Beyond presidential approval, the broader party landscape also reveals Democratic Party recovery even as the ruling coalition weakens structurally. Support for the Democratic Party rose 2.1 percentage points to 40.1 per cent, while the main opposition People Power Party declined 2 percentage points to 42.3 per cent. Realmeter attributed this Democratic Party rebound to what it termed a "crisis-management phase" following a bipartisan agreement to investigate election administration failures. Paradoxically, even as the party experienced internal convulsions over leadership selection, emphasis on unity around governmental success strengthened support among its core base.

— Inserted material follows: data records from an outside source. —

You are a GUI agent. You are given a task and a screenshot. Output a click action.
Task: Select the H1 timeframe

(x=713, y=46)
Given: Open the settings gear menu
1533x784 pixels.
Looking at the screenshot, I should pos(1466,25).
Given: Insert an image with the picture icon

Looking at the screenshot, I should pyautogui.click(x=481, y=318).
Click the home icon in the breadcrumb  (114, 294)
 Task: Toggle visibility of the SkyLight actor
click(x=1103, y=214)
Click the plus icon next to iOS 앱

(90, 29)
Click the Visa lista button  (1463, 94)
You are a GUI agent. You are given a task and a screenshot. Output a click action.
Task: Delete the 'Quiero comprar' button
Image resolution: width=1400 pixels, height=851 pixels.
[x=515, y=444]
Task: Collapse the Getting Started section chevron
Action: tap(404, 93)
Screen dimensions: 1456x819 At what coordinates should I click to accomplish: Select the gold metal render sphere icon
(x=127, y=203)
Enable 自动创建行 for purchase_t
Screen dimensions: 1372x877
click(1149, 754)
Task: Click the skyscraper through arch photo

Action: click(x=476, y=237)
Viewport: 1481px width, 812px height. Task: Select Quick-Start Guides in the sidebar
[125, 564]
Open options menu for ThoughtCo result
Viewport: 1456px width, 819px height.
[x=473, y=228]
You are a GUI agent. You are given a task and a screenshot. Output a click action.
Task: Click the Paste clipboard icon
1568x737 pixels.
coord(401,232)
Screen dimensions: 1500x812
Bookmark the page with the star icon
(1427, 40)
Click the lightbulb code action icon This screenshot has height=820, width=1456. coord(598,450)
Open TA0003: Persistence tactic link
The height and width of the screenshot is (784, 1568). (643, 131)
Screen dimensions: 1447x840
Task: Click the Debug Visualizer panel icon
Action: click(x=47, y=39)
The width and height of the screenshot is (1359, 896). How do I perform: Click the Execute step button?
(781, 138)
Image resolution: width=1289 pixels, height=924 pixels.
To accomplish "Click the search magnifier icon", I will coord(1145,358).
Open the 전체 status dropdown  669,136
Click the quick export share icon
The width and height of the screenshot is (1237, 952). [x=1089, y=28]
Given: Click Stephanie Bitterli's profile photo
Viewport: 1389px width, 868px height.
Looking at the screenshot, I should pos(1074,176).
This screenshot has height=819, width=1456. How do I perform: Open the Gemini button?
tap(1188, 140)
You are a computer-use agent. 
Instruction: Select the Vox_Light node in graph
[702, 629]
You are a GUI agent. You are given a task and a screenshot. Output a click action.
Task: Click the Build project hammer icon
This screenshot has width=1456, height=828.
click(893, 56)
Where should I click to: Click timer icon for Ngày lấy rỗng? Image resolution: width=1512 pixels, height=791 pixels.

The opposition People Power Party, meanwhile, faced compounding pressures from ballot shortage controversies intertwined with internal disputes over leadership accountability, resulting in particularly pronounced erosion among younger voters—a 10.5 percentage point collapse among those in their twenties and 5.1 percentage point decline among those in their thirties.
The implications extend beyond immediate Korean politics, resonating throughout East Asia's democratic systems. Lee's predicament illustrates how electoral administration failures and intra-party factionalism can rapidly transform initial goodwill into profound disillusionment. For Malaysia and regional policymakers, the Korean case demonstrates that establishing institutional credibility during foundational governance moments proves critical for long-term political sustainability. The speed at which Lee's honeymoon evaporated—particularly given his substantial May approval ratings—suggests that voters punish administrative incompetence and internal party division severely, potentially more severely than traditional policy disagreements.
Looking forward, the trajectory of Lee's approval rating over the coming weeks will prove crucial for determining whether current trends represent cyclical volatility or structural political realignment. The August 17 Democratic Party convention offers a critical inflection point; successful leadership transition and demonstrated party unity might arrest further deterioration, while continued factionalism could accelerate the decline. For observers across Southeast Asia monitoring presidential approval dynamics and party coherence, South Korea's current political turbulence offers instructive lessons regarding the fragility of newly acquired electoral mandates and the potent combination of administrative failures and internal party conflict in eroding public confidence.